Tuesday, April 22, 2008

One normal cycle...???

I don't want to jinx anything, but this is the first time in several months that my cycle (minus the ER trip) was less than 6 days! I don't know if BCP or acupuncture played a role, but this has been encouraging. Here's hoping for one normal cycle... it's a start!

Saturday, April 19, 2008

Laughter is Good Medicine

So I ask PC- "Have you read my last post? Even if we go the adoption route, I think it's just natural to wonder things like that." And here's what I love about him- "Yeah, but you wouldn't see the eyes for the big bottle cap glasses the kid would have to wear. We have the worst eyesight. And think about how vertically challenged they would be." (Yeah, we're not quite the tallest couple!) Do I laugh or cry? I found it to be a very funny twist to my serious thoughts. So, I get the "Baby Herman" image in my head and that's how my day starts. I've decided- people going through IF need a good joke, good laugh, good time more than most!!! Thanks PC!

Friday, April 18, 2008

I Wonder #1...

I remember before we got married. We just knew and we spoke in future terms of "our kids" this and that. We introduced our friends and more than one has made the comment "I bet your kids are going to have big, blue eyes." So, just having one of those moments... when I wonder... what would our children look like? Would they have our blue eyes and blonde hair and fair skin? If someone asked me the hardest part of IF, I wouldn't say the shots or expense or procedures- it would have to be the "I Wonders..."

Tuesday, April 15, 2008

Female Fun

Today was one of those days when it's so fun to be female... woke up with severe cramping and ended up in the ER. Turned out to be a ruptured ovarian cyst.

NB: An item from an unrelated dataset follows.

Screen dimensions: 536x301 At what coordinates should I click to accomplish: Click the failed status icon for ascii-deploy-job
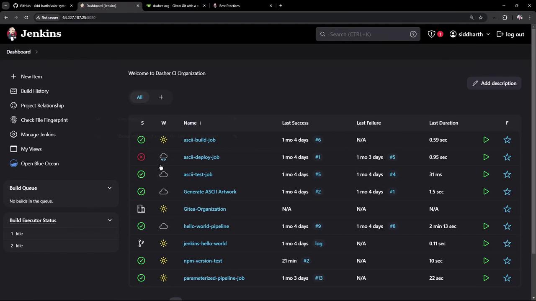(141, 157)
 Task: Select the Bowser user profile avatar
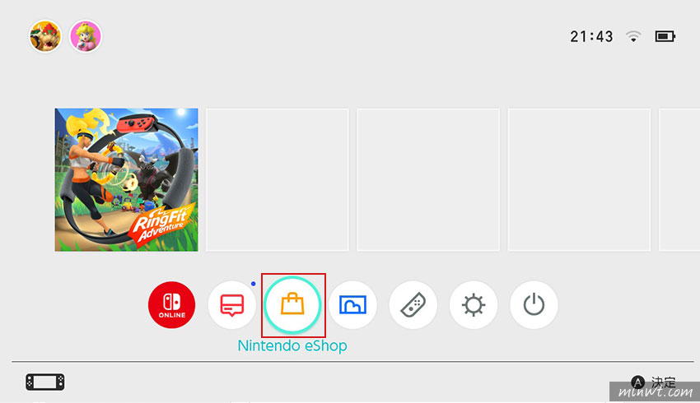(45, 36)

A shot for pain and a ultrasound to confirm everything and (of course) blood work and I'm sure a bill is probably on the way. On top of that, AF showed up yesterday with a vengeance. At least there's some humor to it. The lovely gown was not buttoned at all and Dr. H. (my Gyn) walks in as PC is trying to help me out... so I have a cute doctor on one side and a cuter husband on the other side (both know each other through riding bikes- small town) and one really awkward moment of being exposed while they try to figure out a hospital gown. Worth a laugh now! So, the BCP's have succeeded in eliminating the cyst (ouch!) and at least now I should be able to go through the next couple of cycles with a "clean slate." Fun, fun---

Monday, April 7, 2008

Another step closer...

Several things on my mind! First, vacation was wonderful. It was busy
(hint, hint) but it was a much different kind of get-away-from-everything-and-have-fun type of busy. I was content just soaking in the warm temps, people-watching, and holding PC's hand... good food and thrill rides and fireworks were just icing on the cake! When we got back, I had 3 days to complete a 400 page reading log (I did have about half of it done before we left) and a 15 page research paper so the rest of the vacation was spent right here, although a million miles away from blogging!

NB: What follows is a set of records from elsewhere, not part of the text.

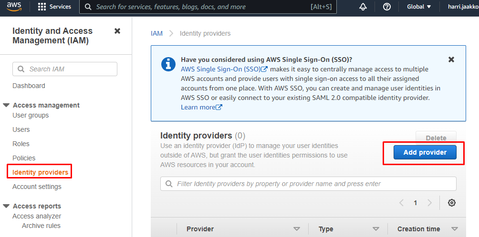Sort table by Provider column
The width and height of the screenshot is (479, 237).
click(x=296, y=229)
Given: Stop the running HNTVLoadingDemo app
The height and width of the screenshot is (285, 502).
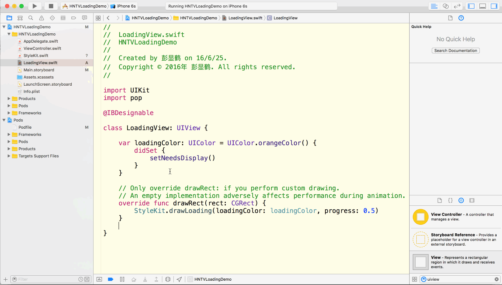Looking at the screenshot, I should (x=51, y=6).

SO- today was back to routine, but anything but normal. I had my first acupuncture appointment & that's what I really couldn't wait to share! I've had some experience with Eastern medicine and herbs and really enjoyed the book, The Infertility Cure. My mind/heart have gone back and forth-- some things make sense, some seem better left for Western medicine or, even better, Celestial medicine. But today's appointment was convincing and actually more encouraging than most of my IF adventures. The things that this acupuncturist said today just fit with my total state of health. Western medicine diagnosis is anovulation... Eastern medicine diagnosis is poor Spleen Qi. Here's the interesting part of that-- he thinks my reproductive system is right on track (this is a first)-- but the problems have come from my digestive system! That seems like a crazy thought but it really felt like this experience added more pieces to the IF puzzle and is getting me closer to egg + sperm:] More than half of the symptoms of Spleen Qi problems are a definition of me right down to the cold hands and feet. Oh yeah, this explains why I can't remember a thing and my mind never slows down but my body can't catch up (finally, the ultimate excuse). Some may be interested to know about the needles... my tension and fear of the unknown (I think) made the sensation a bit more than it should have been but I would not call it painful. A few slight stings here and there but deeper into the treatment I started to relax and I would compare it to the feeling after a good massage. I do plan on doing it again and following some herbal/diet recommendations. All in all, a positive experience in the depressing world of IF!